USA Today Report: United States Most Dangerous Place in Developed World to Give Birth
USA TODAY reports that the United States is the most dangerous place in the developed world to give birth due to a stunning lack of attention to safety recommendations and widespread failure to protect new mothers.
According to the study, a comparison of maternal deaths in most developed nations including Germany, France, Japan, and England from 1990-2015 show a decrease in the death rate. However, in the United States, the number has increased dramatically and continues to trend upward.
The article highlights the sad reality of our healthcare system where profits are weighed over patient’s safety and fatalities due to negligence, wrongdoing or misconduct are passed off as the cost of doing business. Misdiagnosis and medical negligence are often a product of favoring cost saving measures over lifesaving measures. The healthcare industry focuses on the bottom line and taking the extra steps to ensure patient safety comes with added costs that don’t make the cut. This glaring analysis of the maternal death rate identifies the simple steps that hospitals are failing to require or implement despite a proven record of life saving results.
A state by state analysis breaks down how 50,000 mothers are severely injured during childbirth each year with approximately 700 resulting in deaths. It is estimated that approximately half the injuries and deaths could be prevented, reduced or eliminated with better care. California is the one state where the death rate in the U.S. is declining. They have implemented practices that has cut their death rate of new mothers in half. Yet other states are not following their lead.
Florida is ranked amongst the worst states in the nation. The death rate for mothers in delivery from 2012-2016 is 22.3 per 100,000 births which ranks 15 out of 47 nationwide. In 1996, the Florida Department of Health initiated the Pregnancy-Associated Mortality Review (PAMR) with the intent of studying pregnancy related deaths. According to the 2017 report, there was a “strong chance to alter outcome” in more than half of the 38 deaths directly related to pregnancy in 2015, including 92 percent of the deaths from hemorrhage, half of the deaths from infection and two-thirds of deaths linked to high blood pressure.

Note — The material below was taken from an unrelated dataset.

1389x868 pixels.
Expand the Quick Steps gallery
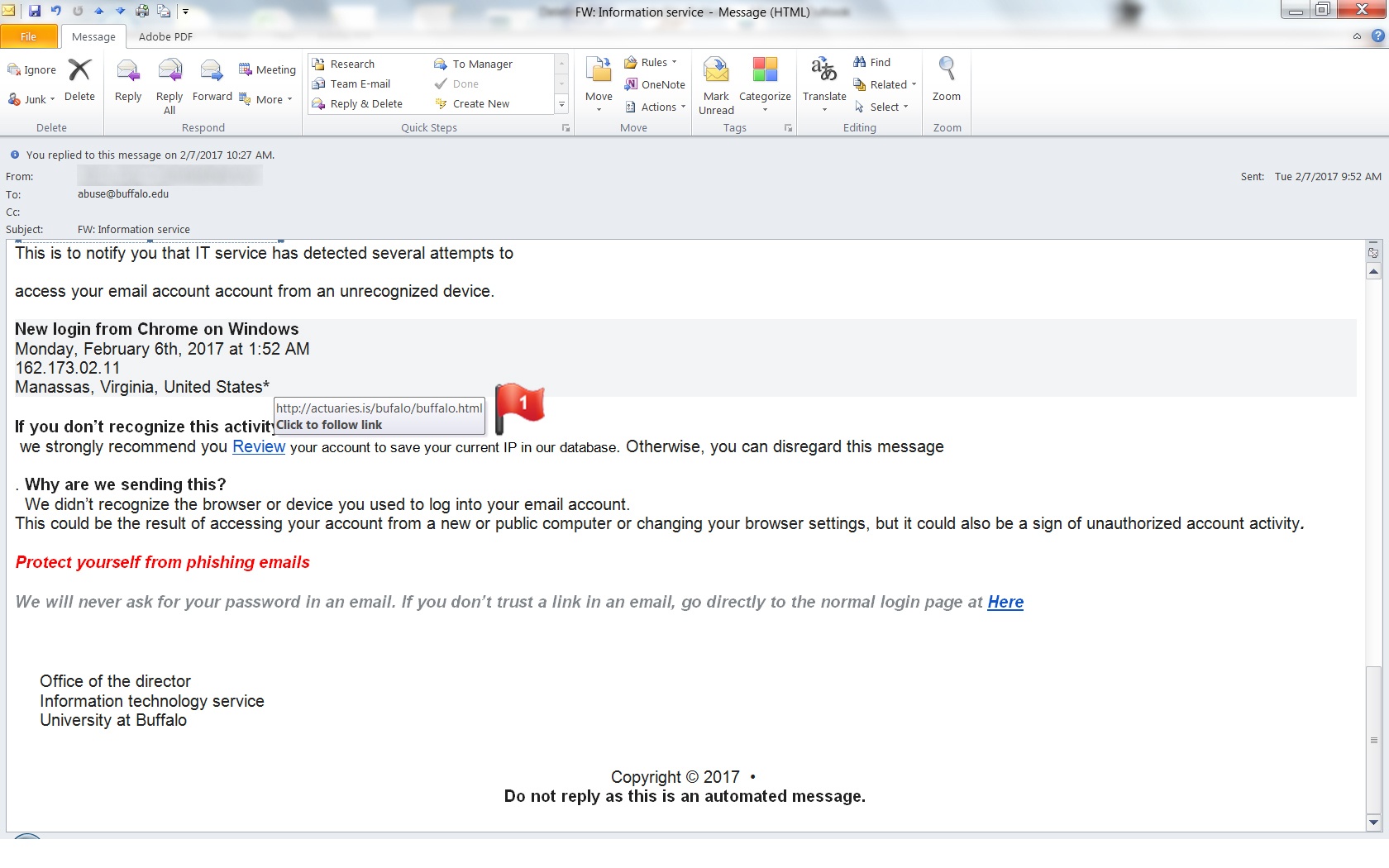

Sean Domnick, a Shareholder at Domnick Cunningham & Yaffa with over 20 years of experience litigating cases of medical malpractice stated, “The healthcare industry has a long sordid history of devaluing the standard of care for women. In the 1920’s bleach and Lysol based products were prescribed for feminine hygiene, today 4000 women die from cervical cancer, many as a result of misdiagnosis. To date, FDA trials do not compare dose efficacy between men and women, and women continue to be underrepresented or excluded in trials even though their bodies metabolize drugs differently. We have done a disservice women and mothers for generations and it’s time for the medical community to make women’s health a priority and focus on saving lives not money.”